HarbourVest closes Fund XIII at $2.4bn

About HarbourVest

  • Founded: 1982

  • Headquarters: Boston, Massachusetts

  • AUM: $116 billion (as of 2024)

  • Strategy: Global multi-asset private markets, primary funds, secondary transactions, and co-investments

  • Track record: Fund XII closed at $2.1bn in 2021; manages one of the largest independent private markets platforms globally

  • Leadership: Founded by Kevin Delbridge, currently led by Managing Partner and CEO John Becker

HarbourVest has closed Fund XIII, its thirteenth US flagship vehicle, at $2.4bn — a 14% step-up from the $2.1bn Fund XII vintage 2021. The fund allocates $1.3bn to venture commitments, with most capital directed to existing GP relationships, though HarbourVest is also backing emerging managers spinning out of established firms. The raise comes as HarbourVest continues positioning its flagship series as a diversified primary vehicle across private markets strategies.

The step-up from Fund XII is modest relative to the 2021-2023 fundraising cycle, when many multi-stage platforms pushed fund sizes 30-50% higher before LP appetite cooled. HarbourVests discipline here — growing the vehicle but not overreaching — reflects a bet that diversification across vintage years and manager types matters more than deployment firepower in a market where exits remain compressed. The $1.3bn venture sleeve is the more interesting question: whether that capital can move quickly enough into emerging managers before those relationships get crowded, or whether longstanding relationships with brand-name GPs will absorb most of the allocation and leave the spinout thesis underweighted.
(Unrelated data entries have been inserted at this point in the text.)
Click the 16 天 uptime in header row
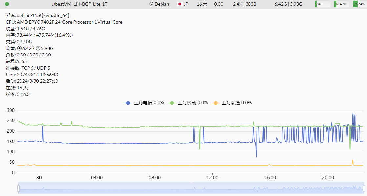 pos(202,4)
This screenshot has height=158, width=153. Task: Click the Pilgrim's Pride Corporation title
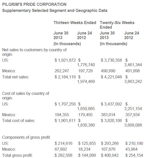(34, 4)
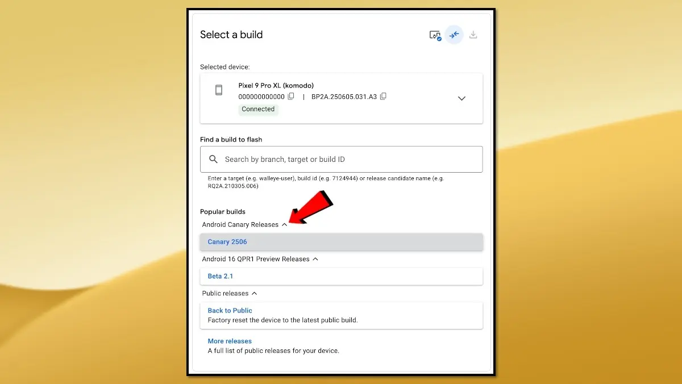Click the search magnifier icon

click(x=213, y=159)
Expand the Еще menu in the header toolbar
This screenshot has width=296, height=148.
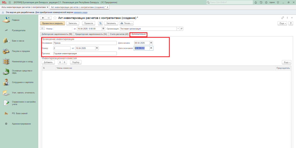282,23
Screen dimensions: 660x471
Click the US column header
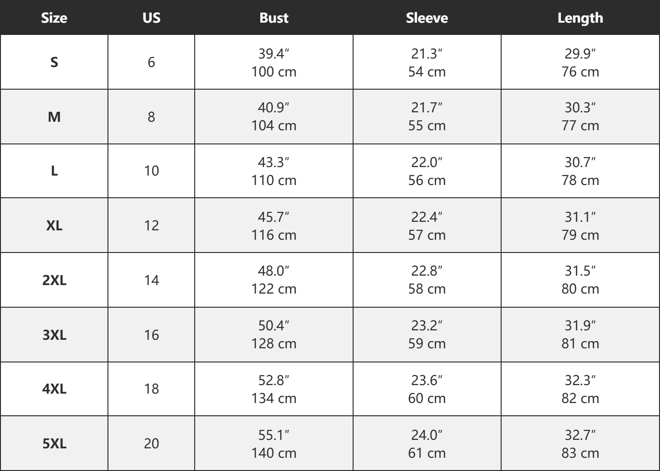pyautogui.click(x=151, y=18)
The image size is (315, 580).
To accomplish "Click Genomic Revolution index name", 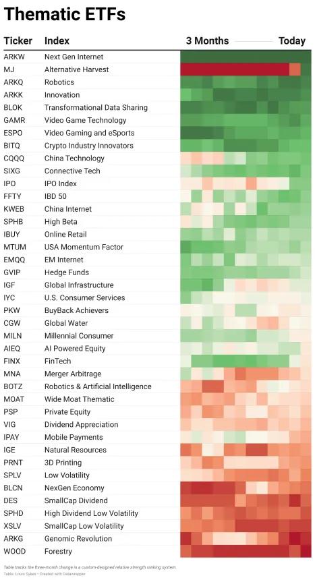I will coord(78,539).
The funds closure pace — roughly three years between Fund XII and XIII — suggests HarbourVest is holding to a disciplined cadence rather than accelerating to capture market windows. Thats a structural advantage if the next 18 months bring the wave of GP secondary processes many LPs are positioning for, where having dry powder and existing relationships with stressed managers creates pricing leverage. The risk is on the venture side: if deployment stretches past 2026, HarbourVest will be writing primary commitments into a vintage that may overlap with improving exit conditions, potentially leaving capital deployed at peak valuations rather than trough.